As a result of ongoing geopolitical tensions as well and increasing global demand, the price of crude oil continues to trend higher. Over the past eight months, the cost of one barrel of crude oil has increased by over $40. With oil prices trending higher, it is not all that surprising to find that gasoline prices are following suit. Since the financial crisis lows at the end of 2008, the average US price for a gallon of unleaded has risen $2.18 per gallon. The only time when gasoline prices were higher than today was during a brief three-month period in mid-2007, just prior to the Great Recession.As the news media excitedly notes, Exxon Mobil (trades as XOM) has reported a 1st quarter profit of about $11 billion. This seems to have set some people's hair on fire.
Should they be all that excited? I appears to me that the excitement comes from not understanding where they money taken in by a corporation goes. In Exxon's case, the company belongs, not to the management, not to Snidely Whiplash or Dr. Evil, but to the owners of its stock.
Who owns the stock? You, me, and many others either directly through personal portfolios or indirectly through large pension funds and mutual funds that invest in the stock market.
Who are the 10 biggest investors in Exxon Mobil? Well, 48% of XOM shares are institutionally owned, with the top 10 institutions owning a little over 18%. Mutual funds own a chunk. Here are listings of investors in Exxon:
Exxon Mobil employs over 102,000 people who depend on it making money so that they will be paid and receive benefits.
If you want to protect yourself from high gas prices, here's an idea - invest in Exxon, Chevron and other energy companies. Their stocks are publicly traded and you can buy them! No kidding. Deal of a lifetime.
What many of those same excited people mentioned above fail to point out is that even after a huge "profit" by Exxon, the estimated earnings per share of Exxon Mobil stock is only $2.14. So, if you owned 1,000 shares of XOM stock (morning price was about $87) you would have $87,000 invested and your projected annual earning per share would be about $2.14 qtr x 4 qtrs= $8.50 per share or about $8,500 per year, a little over a 9% return on your investment. Exxon has 4.96 billion shares outstanding. As seen above, that "profit" gets distributed to many shareholders and to employees. Some of it is retained for future use.
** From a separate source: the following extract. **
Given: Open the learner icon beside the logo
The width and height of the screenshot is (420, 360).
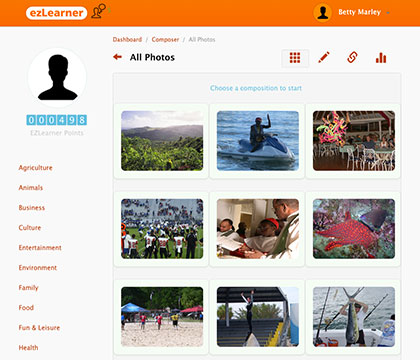Looking at the screenshot, I should coord(99,11).
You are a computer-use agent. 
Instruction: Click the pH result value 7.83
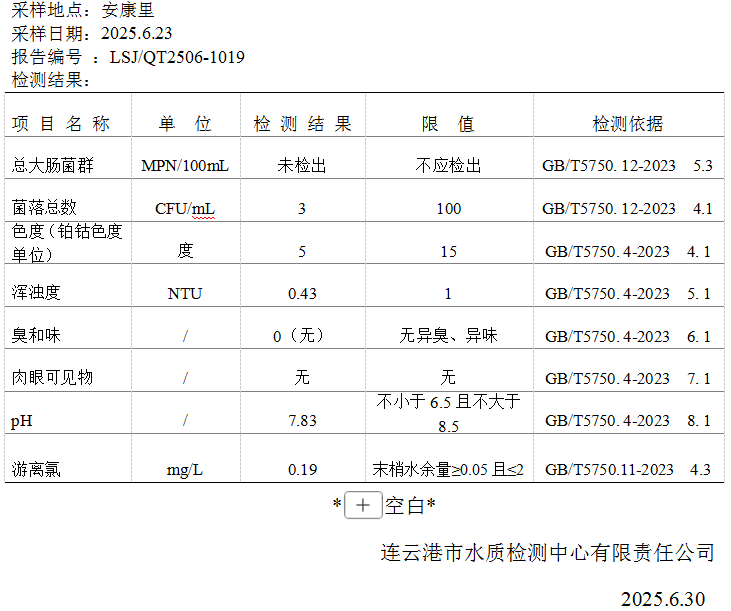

Buy a 100 XOM shares and over a good year, you might get $800 "back" to offset the increase in gasoline prices. Of course, if you are buying Exxon, it will cost you $8700 to get back that $800 and there is no guarantee that things will continue to allow Exxon to earn $2 per share per quarter. Chevron can be bought for $108 or so per share) its earnings are about $3 per share for the 1st qtr, roughly an 11% return if annualized (and if I am reading the number correctly). So, buy 100 shares of Chevron and for your $11,000 investment you may get "back" $1100 to offset gas prices. "Back" is in quotes, because, in reality you won't be able to pocket that money because that's not how it's paid.
Nope, earnings per share does not translate directly into dollar per dollar money for shareholders. Instead, those investors get paid dividends, which is the amount of money the management of the company believes is above that needed to meet basic operating costs and potential future expenses (where did you think they they got money to pay lawsuits and stuff?). Sometimes, if a company sees rough times coming, they may not pay a dividend, even when they are having a good quarter or year.
Exxon says it will pay $.44 per share for quarter 1 ($44 for 100 shares= $176 annualized before taxes). Chevron seems to be indicating that its dividend on its earnings in the 1st quarter will be $.78 per share. So, 100 shares= $78 in dividends x 4= $312 in return before taxes on an annual basis.
Let's see, you bought 100 shares of XOM at $87 and 100 of Chevron at $108 - so here's your "in pocket gain" before taxes: XOM 176/8700= 2% (see here), Chevron 312/10800= 2.9% (see here). And you will be taxed on those dividends, so your net return may be lower. It's better than current CD rates, but higher risk.
More on dividends here. My point is that the owners of the company - the shareholders, do not get $11 billion or $44 billion each. They do not reap 30% or 50% windfalls. Instead, they earn about 2 to 3% on their investment in cash before taxes and the rest of their "gains" are invested back into the company to help it grow and continue operations.
With dividends, you still own the stock and that has value which you hope increases because of wise management. But it may drop.
Oh, those evil oil companies. And all those neighbors of yours who own them. Gol durn profiteers.
Disclosure: Please note that I am a former energy company employee who hopes in the near future to start collecting pension money from Chevron and another energy giant.
UPDATE: Revised to make it more user friendly. UPDATE2: And revised again.